We don't anticipate the shock of finding out we've been deceived. According to a recent Psychology Today story, "Those who have been lied to 'castigate themselves about why they didn’t suspect what was going on... The emotions they feel, while seemingly more benign than those of the perpetrator, may in the long run be more corrosive: humiliation, embarrassment, a sense of having been naïve or blind, alienation from those who knew the truth all along and, worst of all, bitterness.”
As the Psychology Today story puts it, "Friends often unconsciously blame the victim, asking whether the betrayed person really ‘knew at some level’ what was going on and had just been ‘in denial’ about it.”
One psychotherapist in the article who works with those who've been duped points out that our situation makes other people uncomfortable. We should have seen the signs. We were, in a sense, asking for it.
We're just as hard on ourselves. How could we be so stupid? How did we not see the signs? Ironically it's often those who are convinced that they would absolutely know if their husband was cheating (I thought my husband was incapable of lying to me) who are most susceptible. If there are signs, we are adept at ignoring them because they don't fit our narrative about ourselves and our spouses.
Also, what's happened to us makes people uncomfortable. Nobody wants to acknowledge their own vulnerability. Nobody can imagine that, if it did happen to them, they would be so devastated. Pull yourself together, they seem to think.
All of which contributes to silencing us. Whether we're silencing ourselves, being silenced by the perceived judgement of our social circle, or by our culture at large, the end result is that we're left to deal with our pain in a vacuum.
Consider some of these messages:
"Anyone who stays with a cheater is pretty much asking for more of the same": Ah yes, the ol' "once a cheater, always a cheater" cliché. It puts so many of us in a bind. If we stay, we're pretty much shamed for doing so because only a doormat would put up with that, right? And yet, studies show that plenty women choose to stay, more than half. Why then this pervasive myth that the only smart way to respond to infidelity is to kick him to the curb?

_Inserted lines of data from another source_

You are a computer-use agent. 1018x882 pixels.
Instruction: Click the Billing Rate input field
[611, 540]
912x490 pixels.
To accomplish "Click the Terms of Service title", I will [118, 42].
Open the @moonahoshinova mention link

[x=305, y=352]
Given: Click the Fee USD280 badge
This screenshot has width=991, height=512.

Our culture supports this narrative. Revenge is so much more satisfying than working it out. So much cleaner. Wipe your hands of the jerk and move into a blissful future.
At least that's the fantasy. The reality is that sometimes it takes a horrible mistake to move us to a place where we recognize what needs to change. Sometimes we want to give second chances. Sometimes those second chances lead to happiness. Unfortunately those are the stories relegated to the shadows. And even if we know of them, we rarely know the details of just how a couple was able to recover. And so, when we choose to stay (or choose to wait and figure out what we want before reacting), we remain silent.

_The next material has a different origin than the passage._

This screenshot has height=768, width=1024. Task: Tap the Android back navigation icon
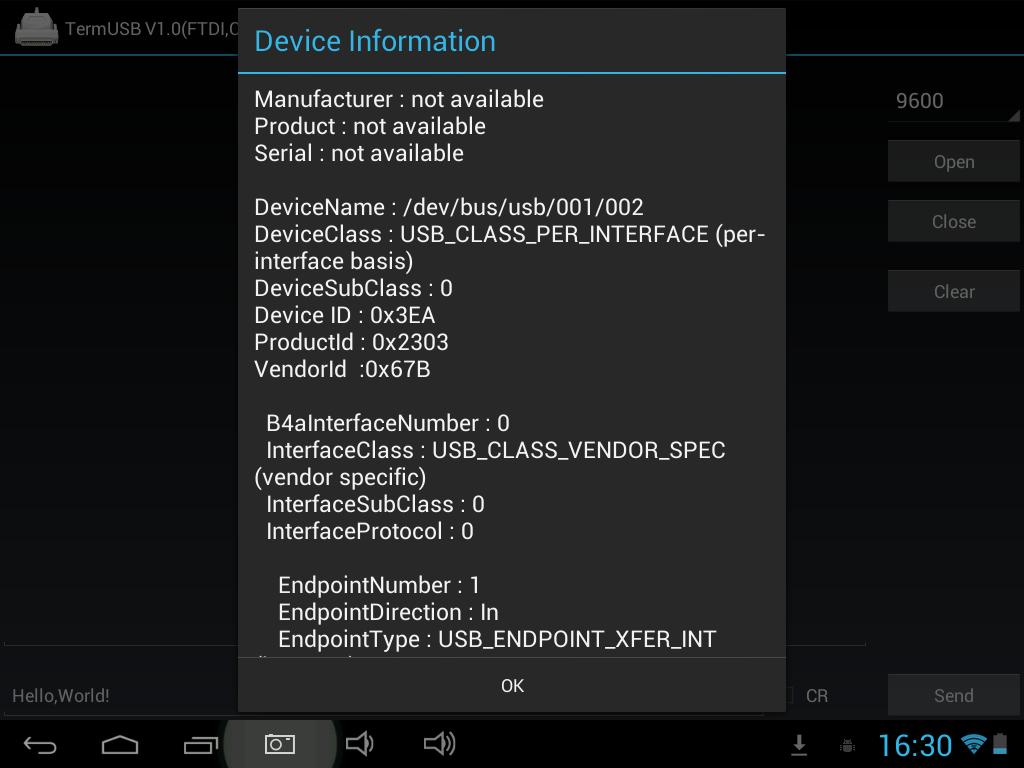[40, 744]
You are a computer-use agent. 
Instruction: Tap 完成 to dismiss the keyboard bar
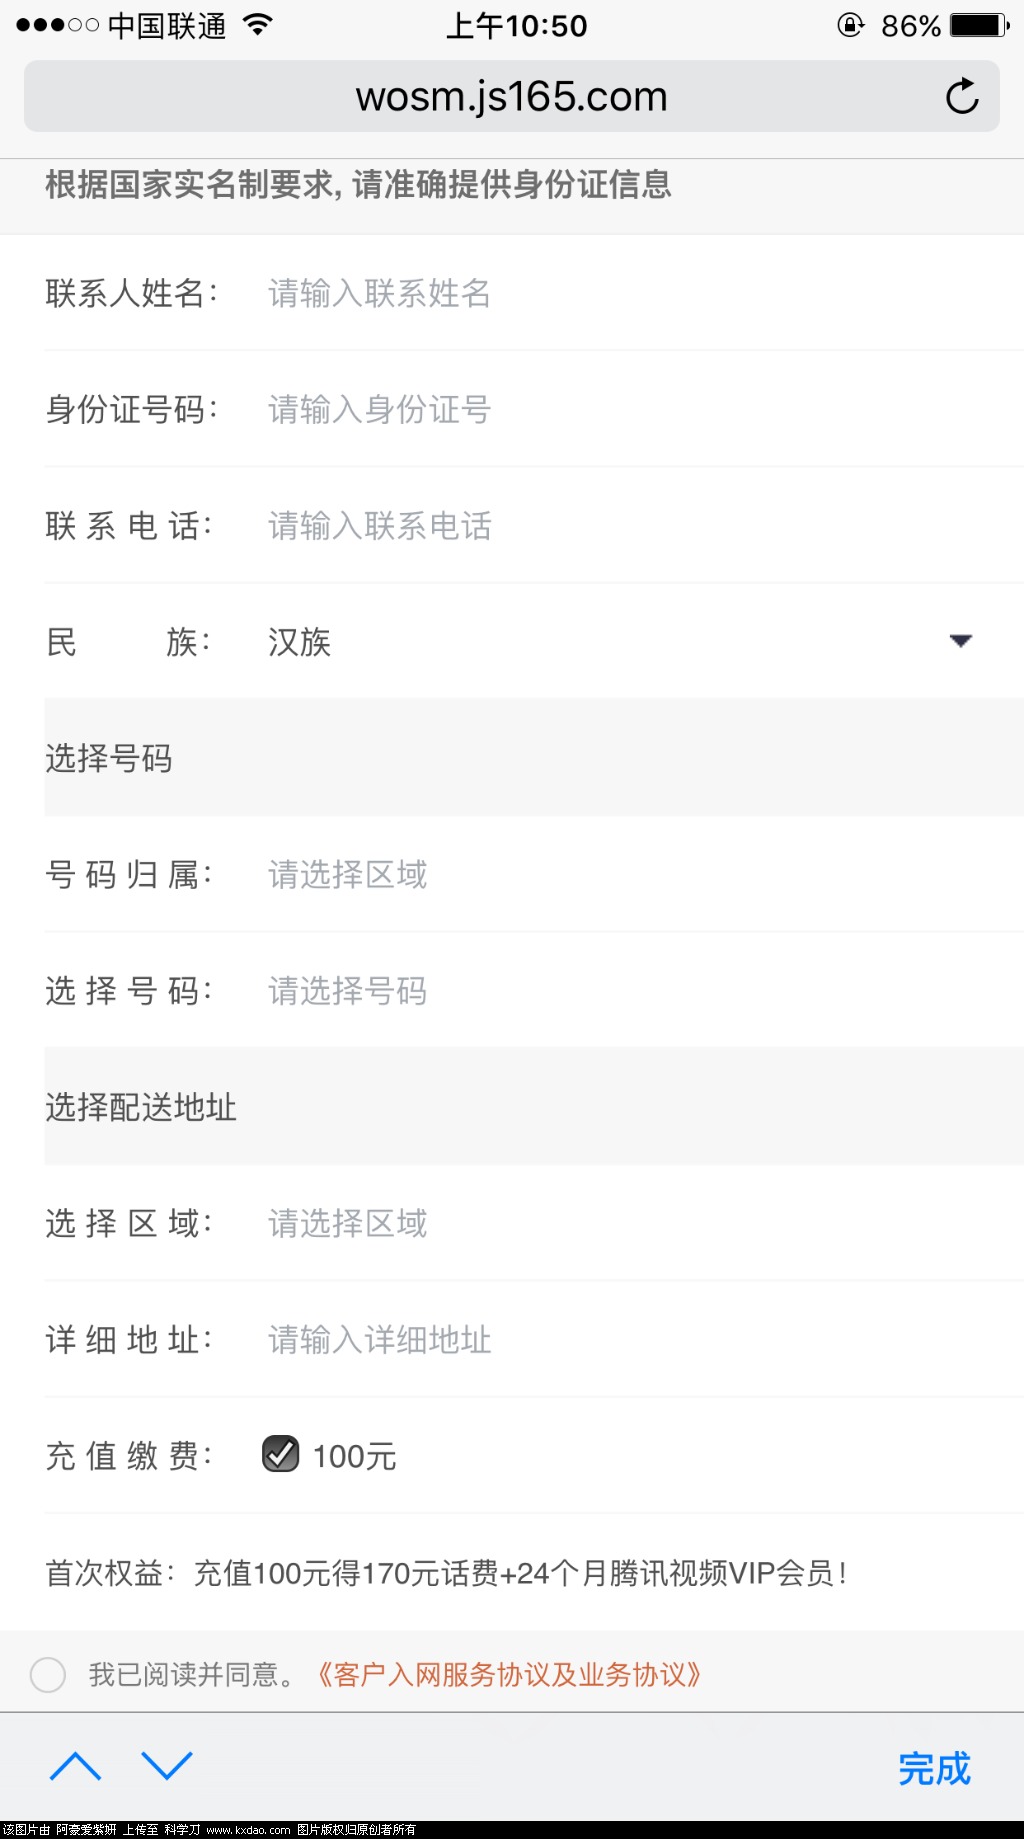click(934, 1769)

"I suppose you're perfect, right? Never make a mistake, right? Must be nice to be so perfect." Anger is a really effective way to silence someone. It's called a countermove and if we don't recognize it, we quickly find ourselves assuring our spouse that, no, we don't think we're perfect and falling all over ourselves to not seem all judgey and morally superior. Thing is, he cheated. And while it's a shame that discussing it reminds him that he's a cheater, it doesn't change the fact that he cheated. And we didn't. And we're devastated by it. We need to talk about that if we're going to actually rebuild a marriage based on honesty and transparency.
Talking about what he did is a cheating spouse's least favorite thing to do in the world. Far better he thinks, would be to just chalk it up to something he's sorry for and move on. Except that we know that doesn't work. It leaves us resentful and silenced and unable to fully heal. And it leaves him without any genuine insight into why he cheated and therefore likely to make the same mistake, even when he swears he won't.
No, we're not perfect. But we didn't cheat. And that's what we're talking about here. Not perfection. But cheating. And why it happened. So stop changing the subject.
"Listen to you. You're hysterical. I can't take it anymore." Ooooh boy. How many of us have been called "hysterical"? Or "crazy". Or "out of control". I was called those things, which wasn't surprising because I was all those things. The truly crazy thing is that our spouses didn't expect that. They didn't expect hysterical or crazy or out of control. They might have expected anger. They undoubtedly expected they'd be tossed out (which is why they went to such great lengths to hide what they were doing or to minimize it or to mete out the details so that they could pretend it wouldn't be as bad). But they likely didn't expect the full-on craziness that is life post D-Day. Well...neither did we.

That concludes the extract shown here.